5 years ago

Vanadium Chloroperoxidases: The Missing Link in the Formation of Chlorinated Compounds and Chloroform in the Terrestrial Environment?

Vanadium Chloroperoxidases: The Missing Link in the Formation of Chlorinated Compounds and Chloroform in the Terrestrial Environment?
Ron Wever, Phil Barnett
It is well established that the majority of chlorinated organic substances found in the terrestrial environment are produced naturally. The presence of these compounds in soils is not limited to a single ecosystem. Natural chlorination is also a widespread phenomenon in grasslands and agricultural soils typical for unforested areas. These chlorinated compounds are formed from chlorination of natural organic matter consisting of very complex chemical structures, such as lignin.

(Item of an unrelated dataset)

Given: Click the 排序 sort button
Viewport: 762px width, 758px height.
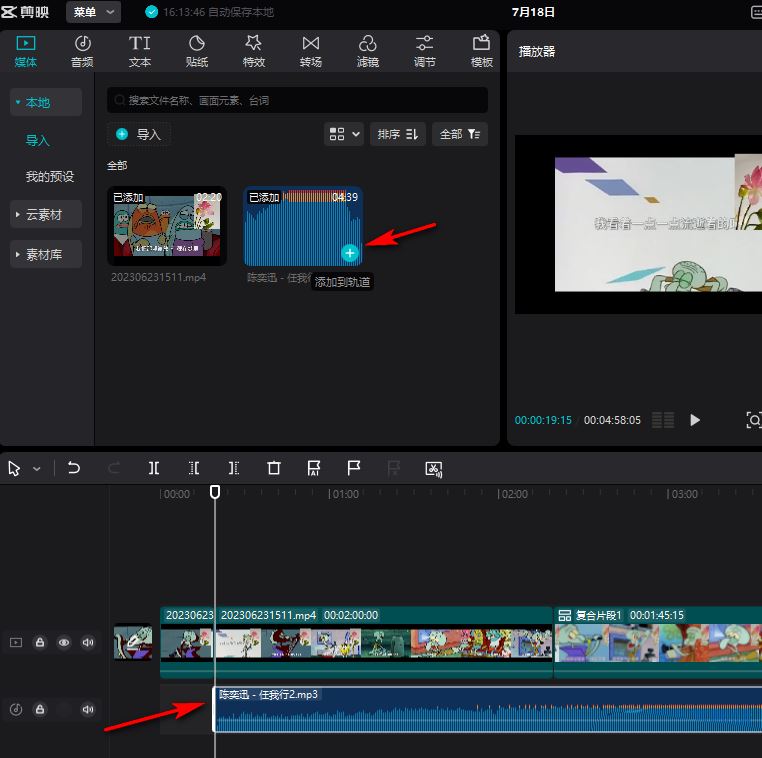Looking at the screenshot, I should pos(398,134).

Chlorination of several lignin model compounds results in the intermediate formation of trichloroacetyl-containing compounds, which are also found in soils. These decay, in general, through a haloform-type reaction mechanism to CHCl3. Upon release into the atmosphere, CHCl3 will produce chlorine radicals through photolysis, which will, in turn, lead to natural depletion of ozone. There is evidence that fungal chloroperoxidases able to produce HOCl are involved in the chlorination of natural organic matter. The objective of this review is to clarify the role and source of the various chloroperoxidases involved in the natural formation of CHCl3. Fungal secretions: Two classes of enzymes of fungal origin are involved in the formation of natural organochlorines, heme chloroperoxidases (CPOs) and vanadium CPOs. The underexposed role of vanadium CPOs produced by plant pathogenic fungi is highlighted. These unusually stable enzymes form bleach, which reacts with natural organic matter to form organochlorines present in almost all soils. These compounds decay to chloroform, which is released to the stratosphere (see figure).